I am now reading a book which gives the materials for a religious teaching that will be, I believe, more effective than any doctoring up of modern theology & science. It is — "A Wanderer in Spirit Lands"2 — to which my attention was called by my friend E.D. Girdlestone3 of Sutton Coldfield. Though generally agreeing with the [2] many other accounts of the "Spirit World" already given us, it goes much further, in delineating with vivid lights & shades, the conditions passed through by the more degraded & sensual men & women — The extreme slowness of their advancements, — and in the account of the vast organisation of helpers, who assist those who wish to rise out of their horrible state, to do so. It seems to me that this work is, as it purports to be — a real record from that bourne from which it is so ignorantly said that "no traveller returns". This written in deadly earnest.

Another book I should like to call your attention to — is "Root Principles in Spiritual and Rational Things"4 — by Thomas Child5 [3] this is, to me, a masterly work and it leads up to a conception and solution (in Chap. XVIII) of the problem of Free Will — that is by far the most satisfactory I have yet met with.

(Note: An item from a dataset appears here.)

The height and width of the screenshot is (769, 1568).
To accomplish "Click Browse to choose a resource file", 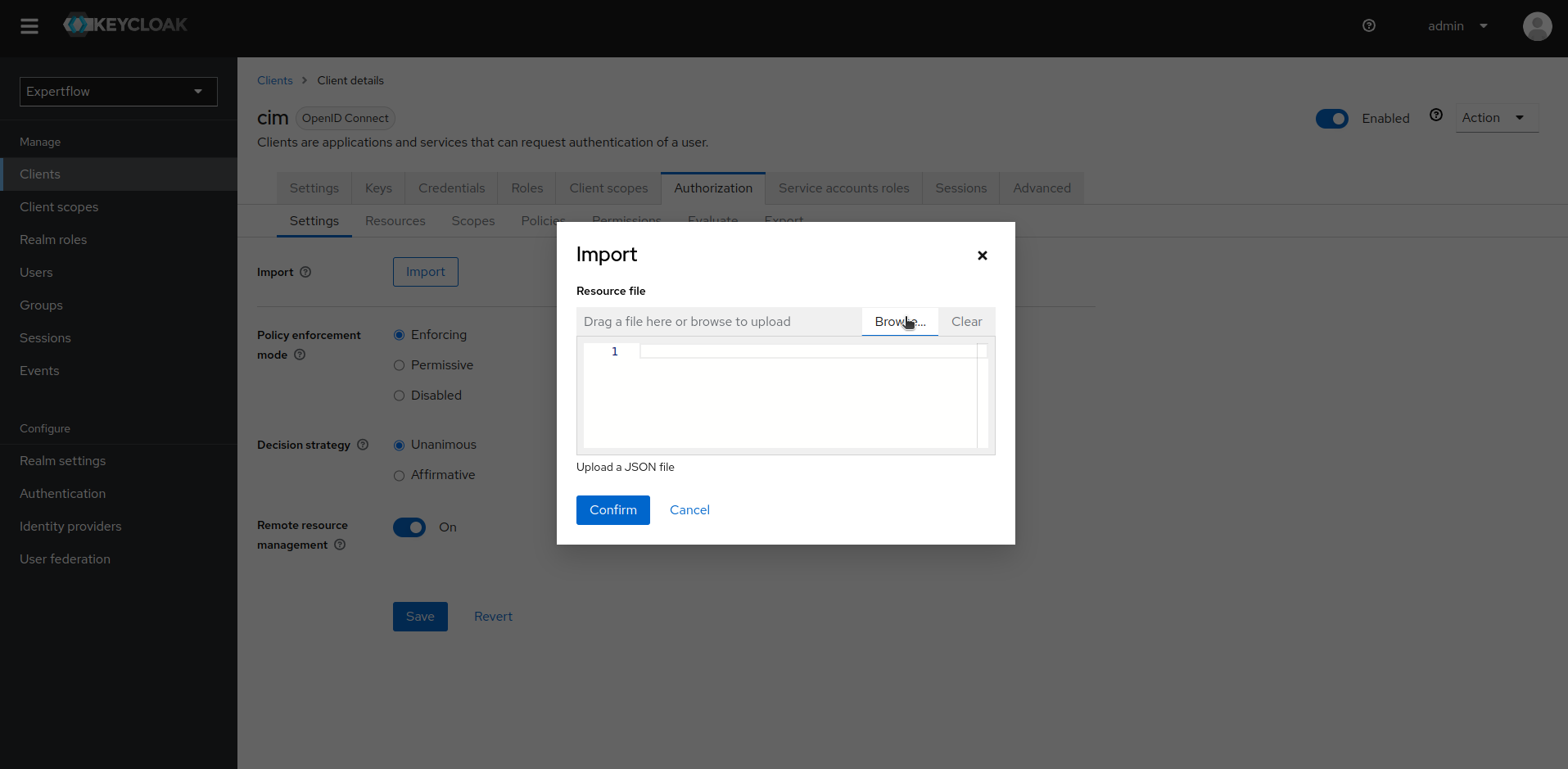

I do not know whether you know Girdlestone — He is a fine thinker — a Socialist friend — & now a Spiritualist — but a great invalid.

With best wishes | yours very sincerely | Alfred R. Wallace [signature]

Oliver Joseph Lodge (1851 — 1940), British physicist.
Farnese, A. A Wanderer in the Spirit Lands. 1896.
Edward D. Girdlestone (1829 — 1892).
Child, Thomas. Root-principles in Rational and Spiritual Things.
Reverend Thomas Child (1839 — 1906).